The disproportionate allocation of items calculated is observed by Pareto’s theorem. It makes no difference if it is related to income, sales, output, time, or material. The ratio is based on the assumption that certain measurements are spread unequally.

The 80/20 Rule of Content Marketing: How to Use It

Let us begin with the presumption that your content is excellent (of course, it is). Here’s a high-level overview of how to implement the 80/20 concept to content marketing:

Track Data Whether you’re making content for a website or forum, be sure to use analytics (Google Analytics or whatever stats are provided by a third-party platform). Details! Google Analytics is a brilliant tool; make use of it: Create UTM or trackable connections that connect back to your material. Analyze your traffic sources to see where your users are coming from.

Evaluate the 20% Don’t be too literal; what you’re searching for are the few activities that provide the best results; it doesn’t have to be precisely 20%. For instance, Google Analytics data can indicate that LinkedIn is the most popular source of traffic. Now that you realize that LinkedIn traffic drives our figurative 80% of outcomes, examine what you’re doing on LinkedIn to get that kind of traffic. Assume you’ve seen that posting content on LinkedIn with related hashtags is the most powerful cause. You’ll also see that tweets between 9 a.m. and 11 a.m. are the most popular form of post. As a consequence, plain intuition shows that tweeting with hashtags at a certain period on LinkedIn accounts for 20% of the activities and yields 80% of the data.

Raise the 20 percent Now that you realize what 20% is doing for you, it’s time to ramp up your efforts. What would be the next step?

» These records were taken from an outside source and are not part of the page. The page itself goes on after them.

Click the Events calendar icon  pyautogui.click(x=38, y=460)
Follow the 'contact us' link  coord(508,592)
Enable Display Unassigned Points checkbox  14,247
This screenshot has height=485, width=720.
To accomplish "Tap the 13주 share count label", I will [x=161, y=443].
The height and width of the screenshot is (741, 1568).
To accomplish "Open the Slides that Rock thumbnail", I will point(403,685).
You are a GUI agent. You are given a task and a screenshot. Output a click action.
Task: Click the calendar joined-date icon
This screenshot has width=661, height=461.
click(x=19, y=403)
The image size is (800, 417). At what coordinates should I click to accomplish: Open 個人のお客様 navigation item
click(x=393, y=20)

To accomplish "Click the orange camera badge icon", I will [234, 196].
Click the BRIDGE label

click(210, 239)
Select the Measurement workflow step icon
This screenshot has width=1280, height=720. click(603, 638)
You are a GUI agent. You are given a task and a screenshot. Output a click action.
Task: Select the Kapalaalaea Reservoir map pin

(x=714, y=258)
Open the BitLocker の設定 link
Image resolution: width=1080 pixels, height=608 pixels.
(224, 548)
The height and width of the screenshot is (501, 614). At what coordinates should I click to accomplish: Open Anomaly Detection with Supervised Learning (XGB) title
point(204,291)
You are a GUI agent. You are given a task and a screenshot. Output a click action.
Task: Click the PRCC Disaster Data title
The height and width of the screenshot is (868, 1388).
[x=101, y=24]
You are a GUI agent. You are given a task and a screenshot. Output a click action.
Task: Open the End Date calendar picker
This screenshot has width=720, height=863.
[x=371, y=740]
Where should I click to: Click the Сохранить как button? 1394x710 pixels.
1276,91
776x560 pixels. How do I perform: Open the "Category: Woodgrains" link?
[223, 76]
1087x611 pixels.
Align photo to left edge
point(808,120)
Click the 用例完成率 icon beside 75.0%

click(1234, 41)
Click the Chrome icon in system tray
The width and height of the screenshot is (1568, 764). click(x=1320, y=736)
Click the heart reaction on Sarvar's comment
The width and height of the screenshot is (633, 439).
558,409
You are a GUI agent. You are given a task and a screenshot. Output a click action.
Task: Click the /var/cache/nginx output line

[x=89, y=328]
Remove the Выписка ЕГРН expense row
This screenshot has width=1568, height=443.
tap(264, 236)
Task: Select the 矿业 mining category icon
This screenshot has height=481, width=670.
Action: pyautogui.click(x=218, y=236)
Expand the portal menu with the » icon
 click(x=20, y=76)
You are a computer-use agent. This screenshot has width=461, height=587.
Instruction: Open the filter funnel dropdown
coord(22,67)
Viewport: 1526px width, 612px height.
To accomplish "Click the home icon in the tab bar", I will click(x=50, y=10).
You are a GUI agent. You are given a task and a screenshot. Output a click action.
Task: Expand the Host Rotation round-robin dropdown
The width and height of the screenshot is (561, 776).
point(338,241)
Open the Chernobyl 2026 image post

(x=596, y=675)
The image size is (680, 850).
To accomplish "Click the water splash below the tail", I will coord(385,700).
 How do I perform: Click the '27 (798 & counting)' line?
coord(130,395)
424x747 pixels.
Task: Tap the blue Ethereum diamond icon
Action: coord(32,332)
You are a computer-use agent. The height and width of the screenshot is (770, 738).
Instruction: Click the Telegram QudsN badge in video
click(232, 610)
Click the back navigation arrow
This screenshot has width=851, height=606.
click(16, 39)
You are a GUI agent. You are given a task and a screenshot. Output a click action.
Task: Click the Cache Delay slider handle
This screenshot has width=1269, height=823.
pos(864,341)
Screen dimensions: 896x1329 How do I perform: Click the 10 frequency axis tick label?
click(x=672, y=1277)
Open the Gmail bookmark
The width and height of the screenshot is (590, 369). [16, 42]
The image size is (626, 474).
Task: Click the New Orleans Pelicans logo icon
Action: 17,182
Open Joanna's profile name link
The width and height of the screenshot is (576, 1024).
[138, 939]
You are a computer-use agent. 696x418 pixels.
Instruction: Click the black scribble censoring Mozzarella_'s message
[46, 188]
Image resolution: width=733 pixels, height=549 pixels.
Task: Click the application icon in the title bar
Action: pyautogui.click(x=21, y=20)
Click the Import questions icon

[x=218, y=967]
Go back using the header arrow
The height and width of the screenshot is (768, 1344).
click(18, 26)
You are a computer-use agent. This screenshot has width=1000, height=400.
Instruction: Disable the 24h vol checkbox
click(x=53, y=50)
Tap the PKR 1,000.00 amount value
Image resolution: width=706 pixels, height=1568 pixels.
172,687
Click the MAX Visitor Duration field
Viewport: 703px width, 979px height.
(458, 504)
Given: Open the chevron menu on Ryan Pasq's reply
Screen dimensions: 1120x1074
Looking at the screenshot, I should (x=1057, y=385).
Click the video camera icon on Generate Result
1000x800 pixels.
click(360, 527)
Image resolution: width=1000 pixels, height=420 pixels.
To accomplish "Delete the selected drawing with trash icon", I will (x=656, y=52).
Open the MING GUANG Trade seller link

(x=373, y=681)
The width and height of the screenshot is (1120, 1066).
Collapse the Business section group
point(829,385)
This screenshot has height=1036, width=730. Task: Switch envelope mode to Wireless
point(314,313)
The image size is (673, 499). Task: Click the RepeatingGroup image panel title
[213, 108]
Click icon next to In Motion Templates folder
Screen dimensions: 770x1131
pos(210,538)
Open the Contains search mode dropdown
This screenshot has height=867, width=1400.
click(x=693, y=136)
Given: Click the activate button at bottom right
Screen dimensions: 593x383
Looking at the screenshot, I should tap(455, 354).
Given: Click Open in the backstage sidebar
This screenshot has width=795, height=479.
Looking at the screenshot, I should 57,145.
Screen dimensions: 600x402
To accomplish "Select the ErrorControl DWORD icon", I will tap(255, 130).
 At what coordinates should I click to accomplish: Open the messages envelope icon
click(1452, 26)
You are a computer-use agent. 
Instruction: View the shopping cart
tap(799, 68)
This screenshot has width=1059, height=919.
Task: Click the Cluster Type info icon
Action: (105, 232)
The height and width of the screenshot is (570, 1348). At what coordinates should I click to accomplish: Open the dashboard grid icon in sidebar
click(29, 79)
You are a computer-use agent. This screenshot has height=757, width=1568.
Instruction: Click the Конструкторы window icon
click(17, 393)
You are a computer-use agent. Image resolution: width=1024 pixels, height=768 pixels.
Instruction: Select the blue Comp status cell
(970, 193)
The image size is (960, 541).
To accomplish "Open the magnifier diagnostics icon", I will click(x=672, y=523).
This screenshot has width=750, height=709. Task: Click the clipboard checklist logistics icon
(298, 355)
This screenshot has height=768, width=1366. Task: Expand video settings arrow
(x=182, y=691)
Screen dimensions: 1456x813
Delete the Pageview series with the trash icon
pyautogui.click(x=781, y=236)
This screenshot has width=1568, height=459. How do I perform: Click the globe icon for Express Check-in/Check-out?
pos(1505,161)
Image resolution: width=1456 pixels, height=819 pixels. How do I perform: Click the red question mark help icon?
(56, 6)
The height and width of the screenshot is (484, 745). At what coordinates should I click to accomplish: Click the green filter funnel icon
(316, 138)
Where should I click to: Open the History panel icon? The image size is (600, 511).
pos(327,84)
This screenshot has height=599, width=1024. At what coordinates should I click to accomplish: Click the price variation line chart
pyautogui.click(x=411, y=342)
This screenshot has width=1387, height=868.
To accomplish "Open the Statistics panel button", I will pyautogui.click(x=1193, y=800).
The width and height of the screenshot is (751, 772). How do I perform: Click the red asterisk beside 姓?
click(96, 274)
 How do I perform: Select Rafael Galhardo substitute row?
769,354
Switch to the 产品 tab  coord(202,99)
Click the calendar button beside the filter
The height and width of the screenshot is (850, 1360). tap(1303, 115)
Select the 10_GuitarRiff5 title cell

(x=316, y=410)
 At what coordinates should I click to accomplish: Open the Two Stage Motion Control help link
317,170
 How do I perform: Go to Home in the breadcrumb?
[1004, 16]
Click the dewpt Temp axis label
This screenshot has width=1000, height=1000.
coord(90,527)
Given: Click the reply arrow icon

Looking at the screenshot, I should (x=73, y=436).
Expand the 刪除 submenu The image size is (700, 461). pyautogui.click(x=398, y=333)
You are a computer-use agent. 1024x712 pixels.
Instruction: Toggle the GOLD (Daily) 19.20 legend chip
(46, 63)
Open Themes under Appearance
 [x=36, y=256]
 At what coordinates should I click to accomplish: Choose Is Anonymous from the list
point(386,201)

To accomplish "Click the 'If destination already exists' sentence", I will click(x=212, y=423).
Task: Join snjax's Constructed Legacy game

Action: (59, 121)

Evaluate, Improve, and Repetition Examine the result Make use of data to optimize the operation. Rep for additional material. This is an oversimplified illustration. The method, however, is sound and can be extended to a variety of marketing targets such as email subscribers, e-commerce revenues, and so on. The most crucial thing is to do so, to use data and to evaluate your actions in order to limit the attention to those that have the greatest effect on the desired outcome.

Bernhard Klug

Bernhard Klug

Digital Consultant & Transformation (Mostly it’s online marketing and branding.)